Willard is the epitome of predatory behavior, which we have come to sanction under the name of capitalism.
The essence of predators is that they take without asking and without giving anything in return. Predators make nothing, build nothing, preserve nothing for future use. Predators, from the perspective of their prey, are purely destructive and wasteful. That is, they kill more than they can consume.
This is a boon for scavengers and carrion eaters, but, from the perspective of other species, predators are only useful in thinning a herd and preventing population explosions that might otherwise deplete the herd's resource base. The human species requires none of these "boons." Indeed, because humans are creative and able to produce and reproduce what they need to be sustained and sheltered and those that can't have speech to communicate their needs, there is no practical need or purpose for humans to engage in predatory behavior. And preying on their own kind is totally anomalous. No other species with half a brain does that.

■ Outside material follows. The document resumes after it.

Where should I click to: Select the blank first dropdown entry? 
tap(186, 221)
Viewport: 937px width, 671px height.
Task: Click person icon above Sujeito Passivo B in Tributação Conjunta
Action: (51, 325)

So, human predation is an innovation. Killing their own kind makes humans exceptional. Doing it under the guise of capitalism, using currency to predate vicariously is really innovative. So, we could say the capitalist predator is super exceptional, not only for having redefined competition as elimination, but for doing it virtually, without shedding any blood. Vicarious destruction -- now that's new. Or is it? Isn't that what the ritual sacrifice of the Lamb of God on a regular basis models for us?
No wonder there's an affinity between persons who aspire to secular dictatorial powers and the Vicar of Christ. Vicarious predators is what they are, whether in the religious or secular realm. The religious do it in the name of a deity; the secular do it in the name of the nation.
"In the name of the nation and of the dollar and of the rule of law, all your children are sacrificed."
This is not hyperbole. It is what George E. Bush proclaimed every time he talked about the sacrifices of the troops. That they were innocent lambs being led to be slaughtered by people in a far-off land did not have to be pointed out.
Vicarious predation. Isn't that what the Mormon Bishop and Vicar of Lucreville is about. The Vicar of Rome has nothing on the Vicar of America, the chief of a predatory enclave. Doing it vicariously means never getting one's hands dirty.